───── SELECTED EXCERPT
Keep filtering and carry on

Instead of aiming for an implantable device, some researchers are focused on portable external dialysis, which might be a nearer-term solution. Jonathan Himmelfarb, a nephrologist at the University of Washington School of Medicine in Seattle, and Buddy Ratner, a chemical engineer and bioengineer at the university’s Center for Dialysis Innovation, are developing an artificial kidney that recycles dialysate — the liquid that removes urea and adds back electrolytes — instead of using litres of water to flush it away. The device is outfitted with a regeneration module, through which dialysate flows after picking up urea from the blood. Inside, ultraviolet light breaks down the absorbed urea into nitrogen and carbon dioxide, which then vent into the air before the dialysate is returned for reuse.

The device could weigh about 14 kilograms, Himmelfarb says — light enough that people could take it with them to the office or on a trip. “We’re envisioning longer, slower dialysis treatments, perhaps even continuous, like the kidneys work,” he says. That could place less strain on the body. “If we or others can really, truly make mobile forms of dialysis that don’t need connection to an external water system, it’s going to free patients up,” he says.
──────────
───── DATA FOR REVIEW
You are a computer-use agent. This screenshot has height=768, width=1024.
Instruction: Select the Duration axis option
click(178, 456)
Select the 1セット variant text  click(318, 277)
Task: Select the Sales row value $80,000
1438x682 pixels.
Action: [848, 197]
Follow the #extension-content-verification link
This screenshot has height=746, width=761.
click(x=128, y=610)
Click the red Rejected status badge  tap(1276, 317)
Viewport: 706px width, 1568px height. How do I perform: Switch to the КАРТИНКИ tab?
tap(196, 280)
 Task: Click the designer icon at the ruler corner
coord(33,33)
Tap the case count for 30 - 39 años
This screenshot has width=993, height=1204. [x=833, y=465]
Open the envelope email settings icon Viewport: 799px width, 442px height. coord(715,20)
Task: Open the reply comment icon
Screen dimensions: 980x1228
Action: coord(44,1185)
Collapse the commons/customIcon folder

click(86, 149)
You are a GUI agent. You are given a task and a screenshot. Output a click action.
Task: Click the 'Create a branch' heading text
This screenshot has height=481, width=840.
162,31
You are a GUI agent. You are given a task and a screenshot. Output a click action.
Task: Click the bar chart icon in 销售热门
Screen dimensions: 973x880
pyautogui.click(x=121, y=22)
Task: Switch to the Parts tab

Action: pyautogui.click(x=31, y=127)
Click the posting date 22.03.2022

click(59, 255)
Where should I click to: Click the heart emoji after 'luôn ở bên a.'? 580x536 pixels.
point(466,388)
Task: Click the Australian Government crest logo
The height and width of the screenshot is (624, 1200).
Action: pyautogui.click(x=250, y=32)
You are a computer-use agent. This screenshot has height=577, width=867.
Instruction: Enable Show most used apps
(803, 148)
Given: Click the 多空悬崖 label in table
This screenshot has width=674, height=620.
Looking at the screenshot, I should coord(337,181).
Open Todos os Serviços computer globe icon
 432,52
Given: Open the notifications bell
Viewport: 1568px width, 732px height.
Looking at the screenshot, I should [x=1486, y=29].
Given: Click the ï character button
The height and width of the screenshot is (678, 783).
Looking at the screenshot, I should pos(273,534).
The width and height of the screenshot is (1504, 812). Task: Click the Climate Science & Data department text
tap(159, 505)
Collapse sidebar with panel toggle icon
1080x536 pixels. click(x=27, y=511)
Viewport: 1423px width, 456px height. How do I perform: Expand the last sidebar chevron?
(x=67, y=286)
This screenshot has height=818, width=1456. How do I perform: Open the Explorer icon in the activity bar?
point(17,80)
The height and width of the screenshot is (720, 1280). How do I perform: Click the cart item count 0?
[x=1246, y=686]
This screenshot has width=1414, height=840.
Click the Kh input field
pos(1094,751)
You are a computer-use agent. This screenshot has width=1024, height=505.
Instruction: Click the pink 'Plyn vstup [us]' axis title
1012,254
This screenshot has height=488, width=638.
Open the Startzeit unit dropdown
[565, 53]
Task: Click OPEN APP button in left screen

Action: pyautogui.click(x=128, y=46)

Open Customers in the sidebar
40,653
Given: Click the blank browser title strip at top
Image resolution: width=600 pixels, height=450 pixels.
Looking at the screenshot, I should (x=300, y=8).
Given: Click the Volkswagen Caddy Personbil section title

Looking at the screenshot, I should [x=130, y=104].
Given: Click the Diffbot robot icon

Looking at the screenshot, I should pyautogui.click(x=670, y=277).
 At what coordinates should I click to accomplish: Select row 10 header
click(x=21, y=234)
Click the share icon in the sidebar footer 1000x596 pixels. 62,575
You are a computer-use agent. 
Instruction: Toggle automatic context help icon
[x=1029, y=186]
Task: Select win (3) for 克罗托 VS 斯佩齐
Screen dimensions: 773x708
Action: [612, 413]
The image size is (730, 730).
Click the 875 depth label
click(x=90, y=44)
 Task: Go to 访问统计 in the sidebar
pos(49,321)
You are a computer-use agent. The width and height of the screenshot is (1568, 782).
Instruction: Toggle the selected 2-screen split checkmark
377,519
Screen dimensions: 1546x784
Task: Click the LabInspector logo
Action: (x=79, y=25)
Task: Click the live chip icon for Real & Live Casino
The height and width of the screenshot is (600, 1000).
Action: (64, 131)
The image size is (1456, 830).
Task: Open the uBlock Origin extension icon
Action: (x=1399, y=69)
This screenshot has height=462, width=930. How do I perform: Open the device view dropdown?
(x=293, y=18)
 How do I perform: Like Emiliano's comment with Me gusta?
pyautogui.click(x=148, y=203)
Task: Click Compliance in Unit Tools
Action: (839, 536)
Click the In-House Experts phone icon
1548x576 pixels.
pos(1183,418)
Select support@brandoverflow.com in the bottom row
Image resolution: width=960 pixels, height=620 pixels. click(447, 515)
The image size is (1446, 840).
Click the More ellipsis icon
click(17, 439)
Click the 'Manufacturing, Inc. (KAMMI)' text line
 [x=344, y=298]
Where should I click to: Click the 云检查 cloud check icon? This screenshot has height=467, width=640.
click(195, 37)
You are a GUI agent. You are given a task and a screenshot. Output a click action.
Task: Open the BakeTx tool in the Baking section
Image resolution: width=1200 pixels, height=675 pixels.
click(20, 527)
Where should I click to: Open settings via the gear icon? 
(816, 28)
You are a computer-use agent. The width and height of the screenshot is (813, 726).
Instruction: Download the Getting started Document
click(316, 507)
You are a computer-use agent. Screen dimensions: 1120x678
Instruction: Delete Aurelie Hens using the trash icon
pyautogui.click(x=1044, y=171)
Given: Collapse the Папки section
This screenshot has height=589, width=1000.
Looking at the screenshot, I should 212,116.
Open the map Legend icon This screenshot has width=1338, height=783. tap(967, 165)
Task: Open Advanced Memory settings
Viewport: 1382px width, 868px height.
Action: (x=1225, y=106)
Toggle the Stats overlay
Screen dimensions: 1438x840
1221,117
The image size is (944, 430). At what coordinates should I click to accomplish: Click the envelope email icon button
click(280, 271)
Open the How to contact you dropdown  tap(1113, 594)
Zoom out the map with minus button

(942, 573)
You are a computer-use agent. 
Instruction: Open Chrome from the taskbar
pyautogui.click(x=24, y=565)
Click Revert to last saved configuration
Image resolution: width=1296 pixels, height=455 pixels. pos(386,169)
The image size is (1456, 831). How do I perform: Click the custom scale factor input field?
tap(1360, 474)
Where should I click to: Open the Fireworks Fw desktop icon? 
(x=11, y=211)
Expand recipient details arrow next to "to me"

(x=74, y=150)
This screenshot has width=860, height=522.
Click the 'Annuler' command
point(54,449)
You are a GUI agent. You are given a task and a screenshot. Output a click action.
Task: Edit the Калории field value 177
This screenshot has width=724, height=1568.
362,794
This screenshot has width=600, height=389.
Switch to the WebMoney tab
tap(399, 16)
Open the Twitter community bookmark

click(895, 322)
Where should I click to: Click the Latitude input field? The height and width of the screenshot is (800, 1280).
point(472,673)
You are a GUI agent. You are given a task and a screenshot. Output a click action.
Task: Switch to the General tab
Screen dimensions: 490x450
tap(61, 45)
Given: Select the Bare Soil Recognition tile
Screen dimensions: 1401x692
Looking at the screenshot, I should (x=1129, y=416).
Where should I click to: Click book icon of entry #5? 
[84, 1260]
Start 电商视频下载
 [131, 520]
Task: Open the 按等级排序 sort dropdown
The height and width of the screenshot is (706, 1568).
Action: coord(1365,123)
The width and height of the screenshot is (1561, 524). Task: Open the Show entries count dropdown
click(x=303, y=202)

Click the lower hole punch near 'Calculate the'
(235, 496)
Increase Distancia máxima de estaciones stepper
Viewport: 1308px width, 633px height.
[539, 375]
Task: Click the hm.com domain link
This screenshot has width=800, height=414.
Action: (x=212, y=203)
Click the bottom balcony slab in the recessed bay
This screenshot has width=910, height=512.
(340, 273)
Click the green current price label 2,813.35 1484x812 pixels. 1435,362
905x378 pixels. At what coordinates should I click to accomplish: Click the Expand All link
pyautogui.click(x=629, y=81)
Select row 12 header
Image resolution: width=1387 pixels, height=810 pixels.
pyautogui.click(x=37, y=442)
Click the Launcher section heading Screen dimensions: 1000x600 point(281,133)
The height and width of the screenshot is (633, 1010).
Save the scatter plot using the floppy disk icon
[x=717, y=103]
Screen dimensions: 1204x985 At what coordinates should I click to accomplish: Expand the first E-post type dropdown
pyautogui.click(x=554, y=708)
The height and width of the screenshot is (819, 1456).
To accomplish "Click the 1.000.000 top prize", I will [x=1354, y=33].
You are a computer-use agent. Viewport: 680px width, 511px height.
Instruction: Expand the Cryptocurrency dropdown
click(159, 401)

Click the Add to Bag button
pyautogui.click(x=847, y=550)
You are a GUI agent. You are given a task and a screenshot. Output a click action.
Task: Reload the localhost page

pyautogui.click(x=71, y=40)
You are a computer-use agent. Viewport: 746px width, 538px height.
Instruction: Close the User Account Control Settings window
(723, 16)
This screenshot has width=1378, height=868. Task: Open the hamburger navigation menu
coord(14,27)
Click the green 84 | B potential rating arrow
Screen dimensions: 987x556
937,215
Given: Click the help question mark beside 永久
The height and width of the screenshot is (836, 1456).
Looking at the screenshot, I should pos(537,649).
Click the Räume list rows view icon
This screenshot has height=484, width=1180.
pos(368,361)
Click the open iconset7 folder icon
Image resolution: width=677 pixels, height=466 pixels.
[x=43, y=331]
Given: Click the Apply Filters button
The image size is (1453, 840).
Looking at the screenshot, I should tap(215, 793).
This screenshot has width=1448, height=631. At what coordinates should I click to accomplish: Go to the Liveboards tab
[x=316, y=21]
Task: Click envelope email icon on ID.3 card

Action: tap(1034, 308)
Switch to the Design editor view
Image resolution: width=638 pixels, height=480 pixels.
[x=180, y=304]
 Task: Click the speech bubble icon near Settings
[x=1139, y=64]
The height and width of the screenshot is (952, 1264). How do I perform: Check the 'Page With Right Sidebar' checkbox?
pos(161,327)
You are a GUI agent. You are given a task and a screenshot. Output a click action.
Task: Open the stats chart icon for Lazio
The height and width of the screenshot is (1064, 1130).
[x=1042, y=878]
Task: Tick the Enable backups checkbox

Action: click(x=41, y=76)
──────────
:: TASK SET ::
1) List every professional title the portable dialysis passage gives for the two researchers it names, and say who holds each.
2) According to the portable dialysis passage, about how much could the device weigh?
3) Write out the portable dialysis passage from "Instead of aiming" to "returned for reuse.".
The data above come from a separate source.

:: EXERCISE RESPONSES ::
1)
Jonathan Himmelfarb: nephrologist
Buddy Ratner: chemical engineer
Buddy Ratner: bioengineer

2) About 14 kilograms.

3)
Instead of aiming for an implantable device, some researchers are focused on portable external dialysis, which might be a nearer-term solution. Jonathan Himmelfarb, a nephrologist at the University of Washington School of Medicine in Seattle, and Buddy Ratner, a chemical engineer and bioengineer at the university’s Center for Dialysis Innovation, are developing an artificial kidney that recycles dialysate — the liquid that removes urea and adds back electrolytes — instead of using litres of water to flush it away. The device is outfitted with a regeneration module, through which dialysate flows after picking up urea from the blood. Inside, ultraviolet light breaks down the absorbed urea into nitrogen and carbon dioxide, which then vent into the air before the dialysate is returned for reuse.